Types of Learning Formal learning is purposive learning that takes place in a distinct and institutionalized environment specifically designed for teaching/training and learning, which is staffed by learning facilitators who are specifically qualified for the sector, level and subject concerned and which usually serves a specified category of learners (defined by age, level and specialism). Learning aims are almost always externally set, learning progress is usually monitored and assessed, and learning outcomes are usually recognized by certificates or diplomas. Much formal learning provision is compulsory (school education).
Informal learning: from the learner’s standpoint at least, this is non-purposive learning which takes place in everyday life contexts in the family, at work, during leisure and in the community. It does have outcomes, but these are seldom recorded, virtually never certified and are typically neither immediately visible for the learner nor do they count in themselves for education, training or employment purposes. APEL systems are one way in which the outcomes of such learning can be made more visible and hence open to greater recognition. Open and distance learning (ODL) combines two distinct categories of learning provision and participation which frequently occur together. Open learning is purposive learning that takes place where, when and how the learner chooses. It may also be selfdirected learning, that is, the learner also voluntarily chooses what and why to learn. Open learning may be formal or non-formal in character. Distance learning covers the spectrum from correspondence learning (‘by post’) to eLearning (IT supported learning, whether as content, pedagogy or medium).

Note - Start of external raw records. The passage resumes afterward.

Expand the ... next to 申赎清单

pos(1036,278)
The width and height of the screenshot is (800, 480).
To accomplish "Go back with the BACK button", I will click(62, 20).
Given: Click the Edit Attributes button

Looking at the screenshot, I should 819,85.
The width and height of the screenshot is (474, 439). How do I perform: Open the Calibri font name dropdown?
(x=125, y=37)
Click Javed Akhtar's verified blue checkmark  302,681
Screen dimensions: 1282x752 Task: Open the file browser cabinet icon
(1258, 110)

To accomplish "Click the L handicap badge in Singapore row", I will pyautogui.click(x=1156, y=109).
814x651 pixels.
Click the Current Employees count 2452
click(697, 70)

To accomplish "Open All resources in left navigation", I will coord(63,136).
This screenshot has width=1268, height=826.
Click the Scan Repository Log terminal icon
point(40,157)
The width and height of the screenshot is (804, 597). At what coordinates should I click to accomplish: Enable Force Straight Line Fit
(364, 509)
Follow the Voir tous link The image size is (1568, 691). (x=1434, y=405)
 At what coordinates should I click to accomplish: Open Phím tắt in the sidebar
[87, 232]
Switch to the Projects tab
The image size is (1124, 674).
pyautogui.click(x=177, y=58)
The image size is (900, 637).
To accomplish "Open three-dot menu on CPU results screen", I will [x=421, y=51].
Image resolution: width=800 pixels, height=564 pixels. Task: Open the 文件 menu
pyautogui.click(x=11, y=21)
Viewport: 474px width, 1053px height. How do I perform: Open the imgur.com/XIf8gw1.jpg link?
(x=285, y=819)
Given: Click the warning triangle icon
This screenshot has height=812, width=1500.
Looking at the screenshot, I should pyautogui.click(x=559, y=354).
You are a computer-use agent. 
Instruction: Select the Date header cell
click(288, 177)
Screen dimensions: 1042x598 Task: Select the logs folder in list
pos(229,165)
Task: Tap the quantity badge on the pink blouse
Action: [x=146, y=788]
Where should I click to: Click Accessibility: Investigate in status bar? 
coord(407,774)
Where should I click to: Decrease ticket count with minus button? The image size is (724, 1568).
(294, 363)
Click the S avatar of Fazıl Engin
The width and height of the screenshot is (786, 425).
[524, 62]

It may or may not be designed as open learning, and can include highly formalized and closely assessed types of learning processes and outcomes.
Non-formal learning is purposive but voluntary learning that takes place in a diverse range of environments and situations for which teaching/training and learning is not necessarily their sole or main activity. These environments and situations may be intermittent or transitory, and the activities or courses that take place may be staffed by professional learning facilitators (such as youth trainers) or by volunteers (such as youth leaders). The activities and courses are planned, but are seldom structured by conventional rhythms or curriculum subjects. They usually address specific target groups, but rarely document or assess learning outcomes or achievements in conventionally visible ways.